Donald Trump visite un centre de production Ford à Dearborn, dans le Michigan (Etats-Unis), le 13 janvier 2026.

Les chiffres parlent d’eux-mêmes. Aux Etats-Unis, la voiture électrique est entrée dans un très, très long hiver… Après plusieurs années de progression des ventes, tirées par Tesla, l’arrivée de nouvelles marques comme Rivian, les objectifs ambitieux de réduction des émissions de CO2 de la Californie ou les aides à l’investissement de l’administration Biden, la parenthèse se referme.

Pour une durée indéterminée.
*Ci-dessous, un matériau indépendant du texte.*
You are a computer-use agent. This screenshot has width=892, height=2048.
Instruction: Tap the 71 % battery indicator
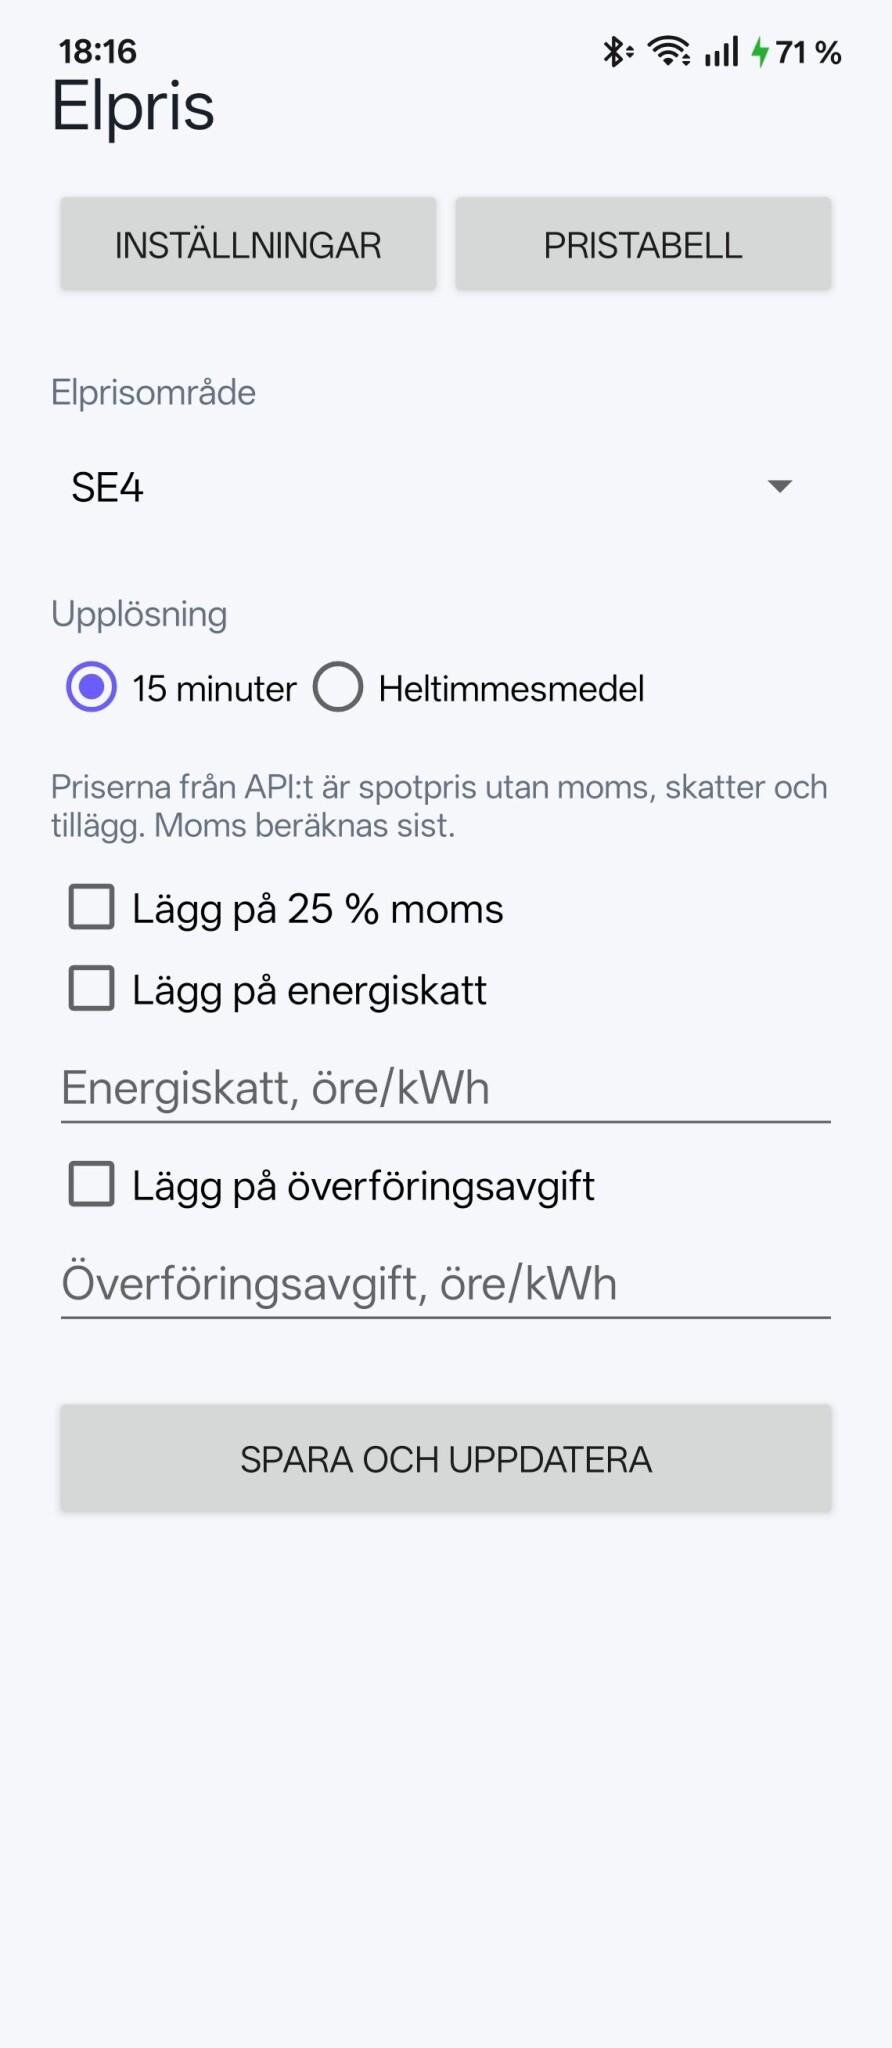tap(808, 52)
En arrêtant, le 30 septembre 2025, les 7 500 dollars (environ 6 300 euros) de bonus à l’achat d’une voiture électrique et en ramenant à zéro les amendes que devaient acquitter les constructeurs automobiles ne diminuant pas suffisamment leurs émissions de CO2, le président américain, Donald Trump, a provoqué un séisme.

Selon une étude publiée en mars 2025 par le Repeat Project, un laboratoire spécialisé dans l’évaluation environnementale des politiques publiques, abrité par l’université de Princeton, les constructeurs avaient lancé des projets pour produire 7 millions de voitures électriques par an à l’horizon 2030. Leur capacité atteint déjà 3,6 millions. Or, la levée de toutes les contraintes et incitations par l’administration MAGA (« Make America Great Again ») va faire fondre le marché, qui se situera, selon Repeat Project, entre 1,8 million et 4,5 millions de voitures électriques à la fin de la prochaine décennie.